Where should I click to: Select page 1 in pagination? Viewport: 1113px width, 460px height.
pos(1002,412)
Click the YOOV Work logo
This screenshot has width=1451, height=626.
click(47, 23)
:::::
- _Exercise goal_
The answer must be the full listing, copied exactly.

- _Solution to this problem_
Where should I click to: Select page 1 in pagination? Viewport: 1113px width, 460px height.
pos(1002,412)
Click the YOOV Work logo
This screenshot has width=1451, height=626.
click(47, 23)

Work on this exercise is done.